=== What you are asked to do ===
Return the records, each one exactly as written.

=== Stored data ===

----

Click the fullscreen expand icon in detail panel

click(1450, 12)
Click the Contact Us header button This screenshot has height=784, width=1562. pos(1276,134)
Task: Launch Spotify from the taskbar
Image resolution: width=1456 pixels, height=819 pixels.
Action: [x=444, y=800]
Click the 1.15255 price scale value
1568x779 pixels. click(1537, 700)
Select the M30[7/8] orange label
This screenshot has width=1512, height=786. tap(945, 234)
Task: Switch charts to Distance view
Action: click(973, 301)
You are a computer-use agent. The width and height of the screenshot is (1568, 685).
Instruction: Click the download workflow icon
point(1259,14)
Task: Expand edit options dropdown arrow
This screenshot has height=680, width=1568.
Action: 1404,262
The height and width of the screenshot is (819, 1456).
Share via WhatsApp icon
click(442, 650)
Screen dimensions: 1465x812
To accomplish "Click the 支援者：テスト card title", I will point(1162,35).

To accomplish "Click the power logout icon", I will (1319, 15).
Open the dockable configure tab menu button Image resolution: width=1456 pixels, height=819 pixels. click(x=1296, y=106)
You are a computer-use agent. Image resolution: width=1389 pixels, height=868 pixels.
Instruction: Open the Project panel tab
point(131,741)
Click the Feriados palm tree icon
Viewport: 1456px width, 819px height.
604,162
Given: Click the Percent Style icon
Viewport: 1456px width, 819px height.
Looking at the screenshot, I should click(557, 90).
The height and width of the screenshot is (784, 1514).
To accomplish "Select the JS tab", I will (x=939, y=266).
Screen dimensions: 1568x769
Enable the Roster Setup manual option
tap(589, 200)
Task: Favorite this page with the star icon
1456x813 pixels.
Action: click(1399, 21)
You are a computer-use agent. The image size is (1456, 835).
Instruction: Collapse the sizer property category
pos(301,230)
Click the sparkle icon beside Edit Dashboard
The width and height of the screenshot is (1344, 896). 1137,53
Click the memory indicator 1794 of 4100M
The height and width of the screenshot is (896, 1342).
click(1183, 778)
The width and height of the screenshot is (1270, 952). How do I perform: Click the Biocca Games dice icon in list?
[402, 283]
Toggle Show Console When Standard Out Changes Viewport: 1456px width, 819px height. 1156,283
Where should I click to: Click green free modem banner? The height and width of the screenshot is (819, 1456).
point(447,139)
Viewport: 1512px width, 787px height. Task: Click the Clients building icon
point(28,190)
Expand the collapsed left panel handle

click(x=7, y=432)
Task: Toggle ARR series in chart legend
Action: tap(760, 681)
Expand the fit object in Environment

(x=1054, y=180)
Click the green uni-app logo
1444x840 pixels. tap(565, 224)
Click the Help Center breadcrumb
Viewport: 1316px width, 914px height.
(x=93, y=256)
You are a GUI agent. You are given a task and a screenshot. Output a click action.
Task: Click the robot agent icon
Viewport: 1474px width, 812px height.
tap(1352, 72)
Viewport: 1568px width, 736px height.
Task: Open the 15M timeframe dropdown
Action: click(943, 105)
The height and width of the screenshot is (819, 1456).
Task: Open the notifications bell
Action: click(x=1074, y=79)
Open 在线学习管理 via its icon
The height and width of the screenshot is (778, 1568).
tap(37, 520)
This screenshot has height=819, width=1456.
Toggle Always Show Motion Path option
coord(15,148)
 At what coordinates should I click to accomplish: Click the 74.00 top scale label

----

=== Finished task ===
Click the fullscreen expand icon in detail panel

click(1450, 12)
Click the Contact Us header button This screenshot has height=784, width=1562. pos(1276,134)
Task: Launch Spotify from the taskbar
Image resolution: width=1456 pixels, height=819 pixels.
Action: [x=444, y=800]
Click the 1.15255 price scale value
1568x779 pixels. click(1537, 700)
Select the M30[7/8] orange label
This screenshot has width=1512, height=786. tap(945, 234)
Task: Switch charts to Distance view
Action: click(973, 301)
You are a computer-use agent. The width and height of the screenshot is (1568, 685).
Instruction: Click the download workflow icon
point(1259,14)
Task: Expand edit options dropdown arrow
This screenshot has height=680, width=1568.
Action: 1404,262
The height and width of the screenshot is (819, 1456).
Share via WhatsApp icon
click(442, 650)
Screen dimensions: 1465x812
To accomplish "Click the 支援者：テスト card title", I will point(1162,35).

To accomplish "Click the power logout icon", I will (1319, 15).
Open the dockable configure tab menu button Image resolution: width=1456 pixels, height=819 pixels. click(x=1296, y=106)
You are a computer-use agent. Image resolution: width=1389 pixels, height=868 pixels.
Instruction: Open the Project panel tab
point(131,741)
Click the Feriados palm tree icon
Viewport: 1456px width, 819px height.
604,162
Given: Click the Percent Style icon
Viewport: 1456px width, 819px height.
Looking at the screenshot, I should click(557, 90).
The height and width of the screenshot is (784, 1514).
To accomplish "Select the JS tab", I will (x=939, y=266).
Screen dimensions: 1568x769
Enable the Roster Setup manual option
tap(589, 200)
Task: Favorite this page with the star icon
1456x813 pixels.
Action: click(1399, 21)
You are a computer-use agent. The image size is (1456, 835).
Instruction: Collapse the sizer property category
pos(301,230)
Click the sparkle icon beside Edit Dashboard
The width and height of the screenshot is (1344, 896). 1137,53
Click the memory indicator 1794 of 4100M
The height and width of the screenshot is (896, 1342).
click(1183, 778)
The width and height of the screenshot is (1270, 952). How do I perform: Click the Biocca Games dice icon in list?
[402, 283]
Toggle Show Console When Standard Out Changes Viewport: 1456px width, 819px height. 1156,283
Where should I click to: Click green free modem banner? The height and width of the screenshot is (819, 1456).
point(447,139)
Viewport: 1512px width, 787px height. Task: Click the Clients building icon
point(28,190)
Expand the collapsed left panel handle

click(x=7, y=432)
Task: Toggle ARR series in chart legend
Action: tap(760, 681)
Expand the fit object in Environment

(x=1054, y=180)
Click the green uni-app logo
1444x840 pixels. tap(565, 224)
Click the Help Center breadcrumb
Viewport: 1316px width, 914px height.
(x=93, y=256)
You are a GUI agent. You are given a task and a screenshot. Output a click action.
Task: Click the robot agent icon
Viewport: 1474px width, 812px height.
tap(1352, 72)
Viewport: 1568px width, 736px height.
Task: Open the 15M timeframe dropdown
Action: click(943, 105)
The height and width of the screenshot is (819, 1456).
Task: Open the notifications bell
Action: click(x=1074, y=79)
Open 在线学习管理 via its icon
The height and width of the screenshot is (778, 1568).
tap(37, 520)
This screenshot has height=819, width=1456.
Toggle Always Show Motion Path option
coord(15,148)
 At what coordinates should I click to accomplish: Click the 74.00 top scale label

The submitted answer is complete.